▶ [What to work on]
Pull out each line below that contains the word "Open", copying each one in full.

──────────────────────────────

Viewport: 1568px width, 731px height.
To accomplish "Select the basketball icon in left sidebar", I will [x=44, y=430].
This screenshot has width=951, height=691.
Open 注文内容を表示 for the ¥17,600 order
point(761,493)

──────────────────────────────

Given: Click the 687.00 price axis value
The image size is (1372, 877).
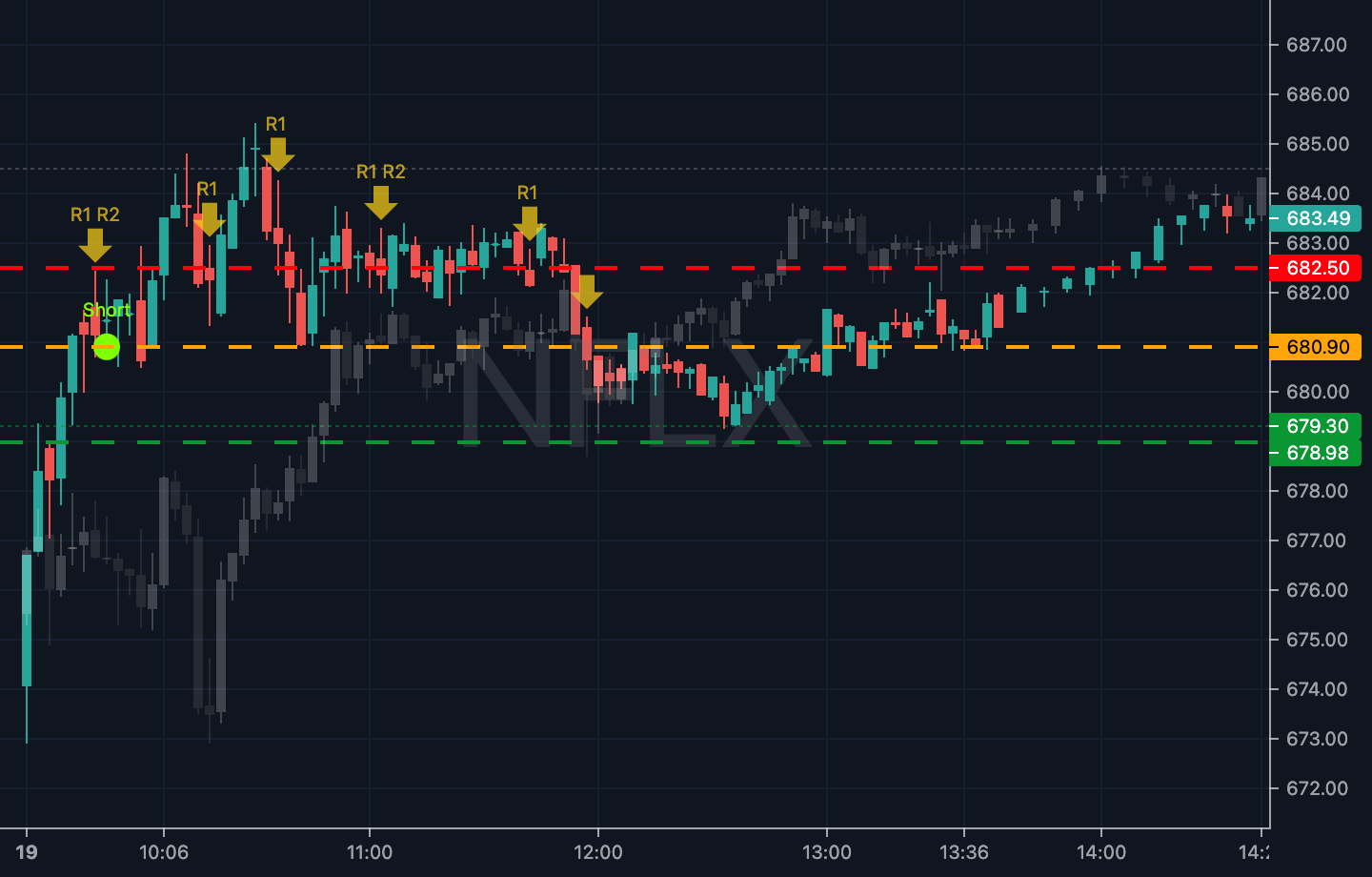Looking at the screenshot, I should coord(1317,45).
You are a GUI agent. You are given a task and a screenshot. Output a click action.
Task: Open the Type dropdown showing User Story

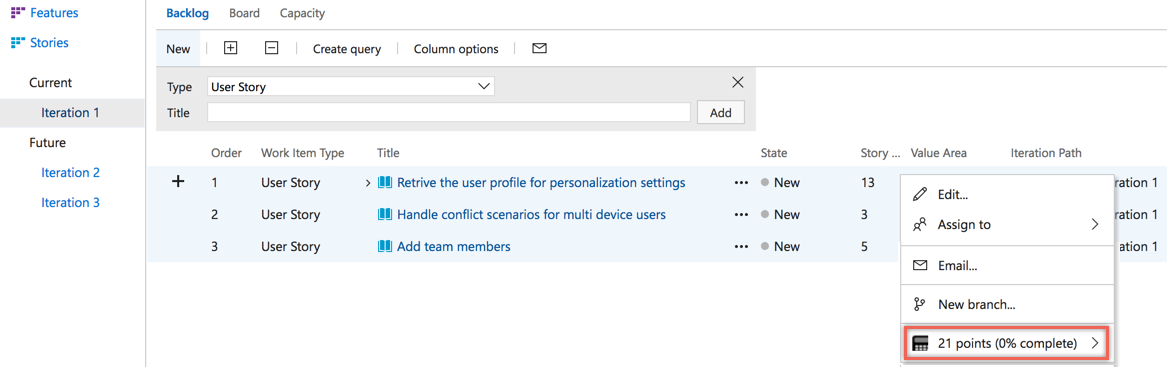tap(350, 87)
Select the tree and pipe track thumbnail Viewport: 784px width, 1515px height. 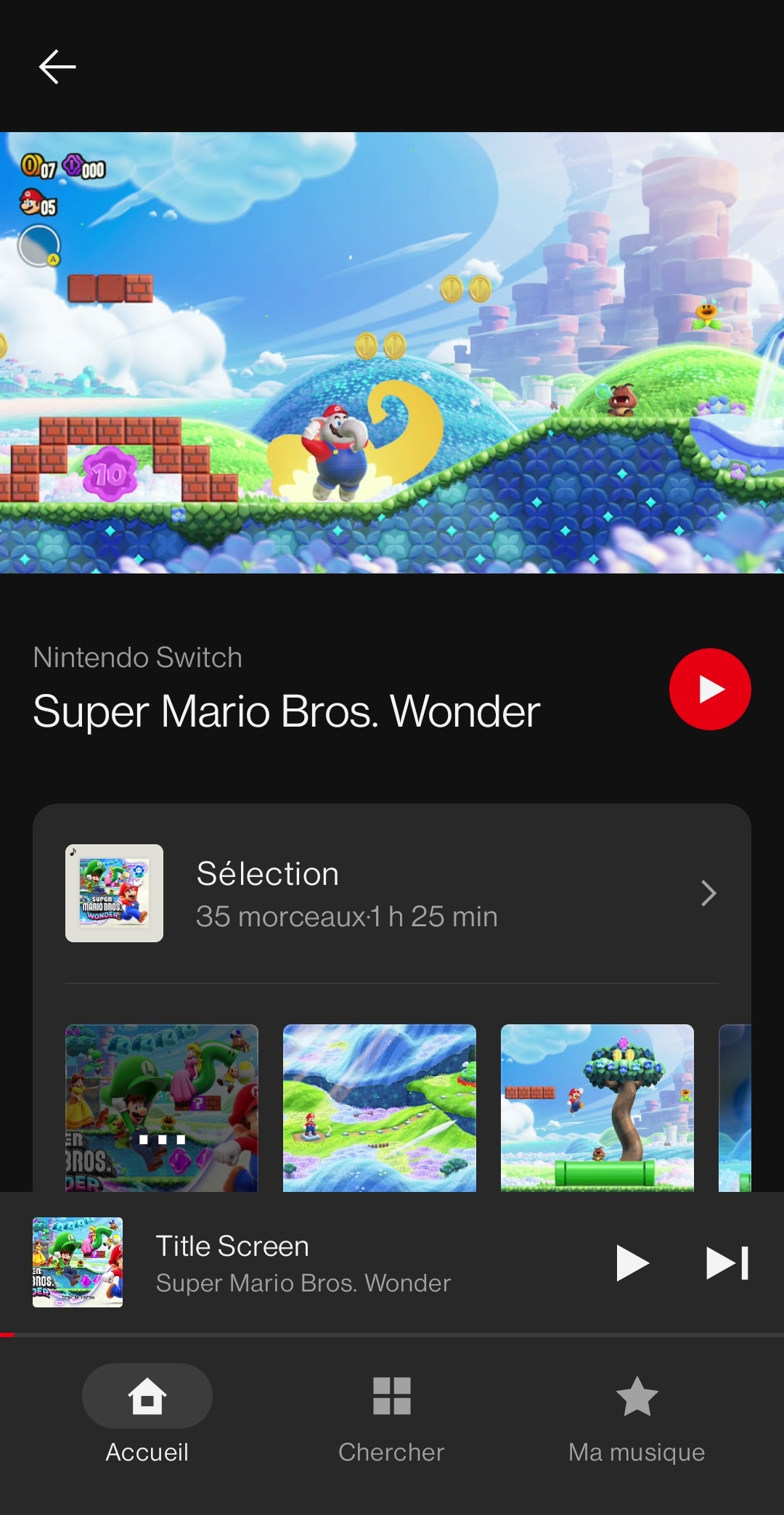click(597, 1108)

──────────────────────────────

▶ [Answer for this exercise]
Open 注文内容を表示 for the ¥17,600 order
Task: Open the Type dropdown showing User Story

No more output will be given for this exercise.